Well today I don't feel like moaning. Pretty fecking remarkable, huh? Stuff went pretty well, we're close to finishing a very important stage in the Collections Online project, I unbroke some things earlier this week so I could get on with some actual work, I talked with a curator about an exciting project that's still far enough in the future that we can dream big dreams and not worry about the inevitable slap in the face that reality will give us...
On top of all that I managed to find a few minutes to do some development, which is pretty good by current standards. One thing I wanted to do was simply make a map link from an object record in our Solr index. Now, Solr URLs have their reserved characters as well as normal URL escaping. XSL, too, with which I transform the Solr output, likes escaped characters.
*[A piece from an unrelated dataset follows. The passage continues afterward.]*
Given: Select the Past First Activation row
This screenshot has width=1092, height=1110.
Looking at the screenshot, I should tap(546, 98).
Google Maps URLs, of the sort that you make to overlay KML on a map, well, of course they also require characters in the KML URL parameter to be escaped. The end result is a URL for a map with overlay that looks something like this:


Ugly, huh? [BTW, once I put the new multicore index up this URL won't work]
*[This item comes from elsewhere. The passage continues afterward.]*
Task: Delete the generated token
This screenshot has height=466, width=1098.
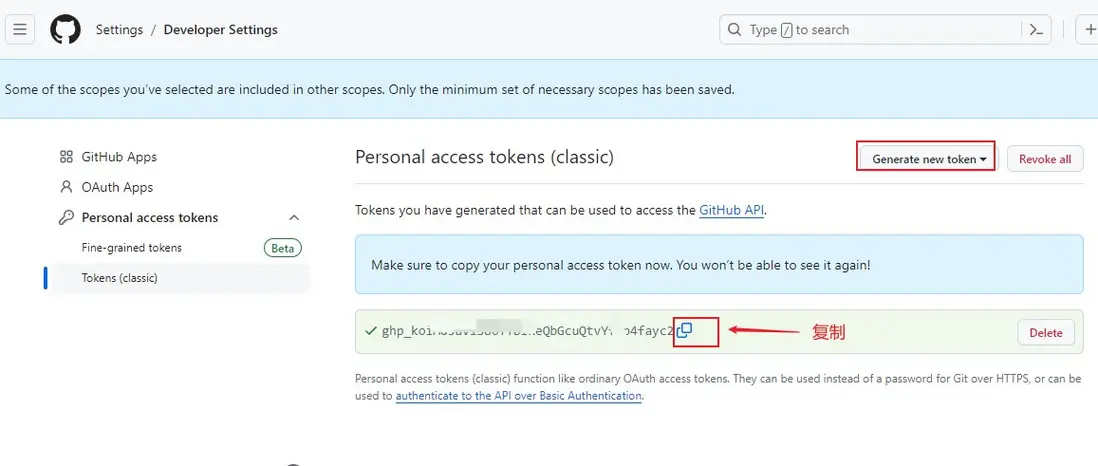Action: coord(1045,333)
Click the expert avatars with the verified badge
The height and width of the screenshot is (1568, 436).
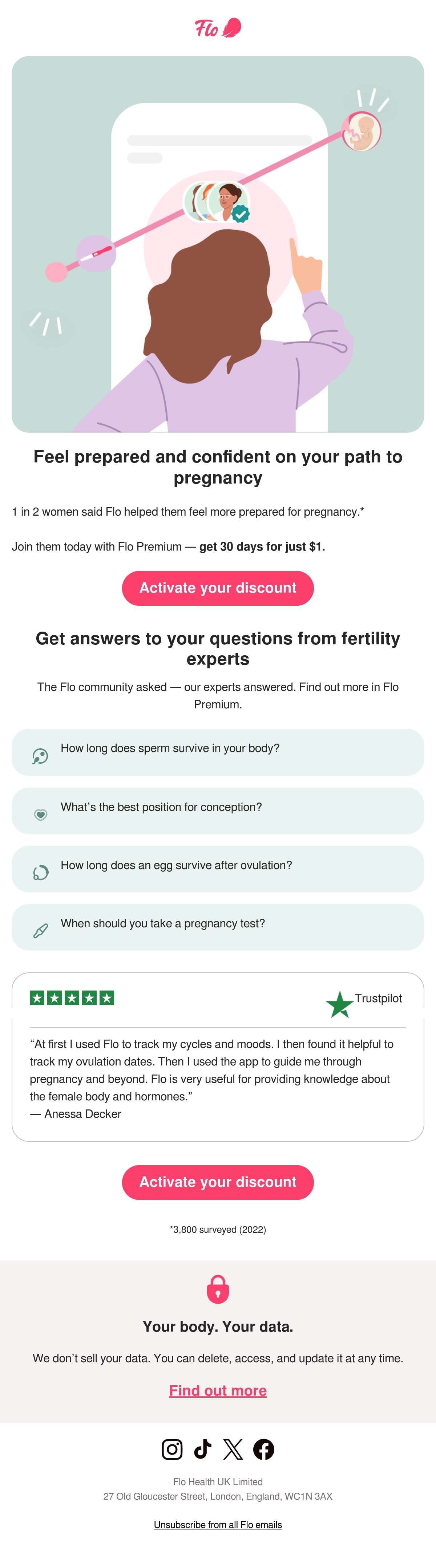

Escape, escape, escape, and I've had plenty of fun and games in the past trying to escape stuff in XSL the way I want it without XSL then re-escaping or unescaping or otherwise ballsing up the output, so this time I thought, sod this, I'll just make a page to take in a nice simple set of parameters and redirect to the map. This makes it a whole lot easier to write the links in XSLT without worrying so much about the escape nightmare. A link like:

[the "+" can be "%20" instead]

I don't know how much time I saved but I know it only took 5 minutes. It takes in a Solr query, record count and start index, escapes characters as befits GMaps KML URLs, and inserts them into a Solr query URL (including the KML transform bit, of course: wt=xsl&tr=kml.xsl, in our case). This is put into the GMaps URL and we do the response.redirect (yes, it's classic ASP). It's brittle: it will break if the GMaps URL format changes, or if the Solr URL or output format change; but hey, it's simple and works (for now).
Side benefits
It was only after making the script for these pragmatic reasons did I realise that having such a page is, of course, good for several other reasons, including:
  • it will give us stats on people following the map links
  • that same brittleness is more of a problem if I'm making links like this in lots of scripts and transformations around the site. This way I only need to point all similar links to one script and change that
  • if I decide to scrap Google Maps and use, say, OpenStreetMap, or if I want to get my KML from somewhere else, again, one script to change

I will probably add a couple of other parameters but don't want to make it heavy. Specifying the data source is one (other than Solr we can get KML out of, for example, our publications database); specifying the target service is another, so that we could use GMaps, OSM, Yahoo! and so on. Shit, anything but Streetmap (how much do you not miss having to use that piece of crap? Best thing about the last few years in mapping is the fact that you never see that anymore).

[edit 21/8/2009]

I've done some further work this morning, along the lines suggested above. It now takes in a data source and a target service parameter (though the latter only works for GMaps at present), which means I can pull in the publications KML and may start getting MOLA sites by site code too. Much more flexible now, and a single point for all map requests is going to be handy. More work to do to use more powerful aspects of pubs search.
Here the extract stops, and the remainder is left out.